### LISTED RECORDS
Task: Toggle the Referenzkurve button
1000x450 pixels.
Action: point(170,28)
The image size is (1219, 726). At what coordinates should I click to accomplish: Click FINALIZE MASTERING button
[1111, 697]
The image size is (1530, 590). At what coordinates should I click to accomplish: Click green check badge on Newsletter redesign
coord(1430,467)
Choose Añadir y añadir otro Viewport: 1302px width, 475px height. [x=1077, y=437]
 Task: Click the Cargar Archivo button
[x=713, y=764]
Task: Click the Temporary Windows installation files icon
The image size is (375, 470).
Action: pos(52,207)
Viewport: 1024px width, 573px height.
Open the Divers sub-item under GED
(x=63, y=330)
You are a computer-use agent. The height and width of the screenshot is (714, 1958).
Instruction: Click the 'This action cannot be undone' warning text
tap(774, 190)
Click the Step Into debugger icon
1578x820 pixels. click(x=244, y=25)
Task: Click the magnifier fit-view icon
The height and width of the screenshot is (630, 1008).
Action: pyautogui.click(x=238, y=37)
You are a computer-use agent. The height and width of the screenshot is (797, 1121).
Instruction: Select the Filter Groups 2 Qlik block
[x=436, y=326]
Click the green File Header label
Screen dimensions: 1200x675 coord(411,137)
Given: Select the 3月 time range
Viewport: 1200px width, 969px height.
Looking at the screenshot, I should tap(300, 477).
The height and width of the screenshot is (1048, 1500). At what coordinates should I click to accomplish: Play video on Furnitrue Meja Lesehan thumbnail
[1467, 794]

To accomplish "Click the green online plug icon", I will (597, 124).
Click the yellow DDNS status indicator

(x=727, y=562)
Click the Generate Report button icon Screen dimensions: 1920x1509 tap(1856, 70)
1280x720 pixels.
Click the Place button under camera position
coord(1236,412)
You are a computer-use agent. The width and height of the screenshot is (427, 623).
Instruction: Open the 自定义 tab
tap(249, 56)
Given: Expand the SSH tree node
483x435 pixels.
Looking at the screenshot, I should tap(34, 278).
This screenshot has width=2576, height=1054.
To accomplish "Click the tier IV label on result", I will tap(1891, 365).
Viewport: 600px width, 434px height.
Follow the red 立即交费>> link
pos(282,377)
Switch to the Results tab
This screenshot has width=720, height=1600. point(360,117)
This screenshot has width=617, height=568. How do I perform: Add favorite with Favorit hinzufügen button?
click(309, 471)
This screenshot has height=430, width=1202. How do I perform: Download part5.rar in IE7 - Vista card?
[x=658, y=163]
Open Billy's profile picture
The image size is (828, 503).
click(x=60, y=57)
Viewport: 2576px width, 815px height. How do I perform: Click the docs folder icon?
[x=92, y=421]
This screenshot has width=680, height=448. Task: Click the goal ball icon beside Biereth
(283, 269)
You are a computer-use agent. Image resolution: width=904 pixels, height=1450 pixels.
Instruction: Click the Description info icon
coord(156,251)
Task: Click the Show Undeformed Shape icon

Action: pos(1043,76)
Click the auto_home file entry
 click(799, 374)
######
EXERCISE DETAILS
From the material above, copy each line that includes the word "computer".

YOUR RESPONSE
You are a computer-use agent. The height and width of the screenshot is (714, 1958).
You are a computer-use agent. The height and width of the screenshot is (797, 1121).
You are a computer-use agent. The width and height of the screenshot is (427, 623).
You are a computer-use agent. Image resolution: width=904 pixels, height=1450 pixels.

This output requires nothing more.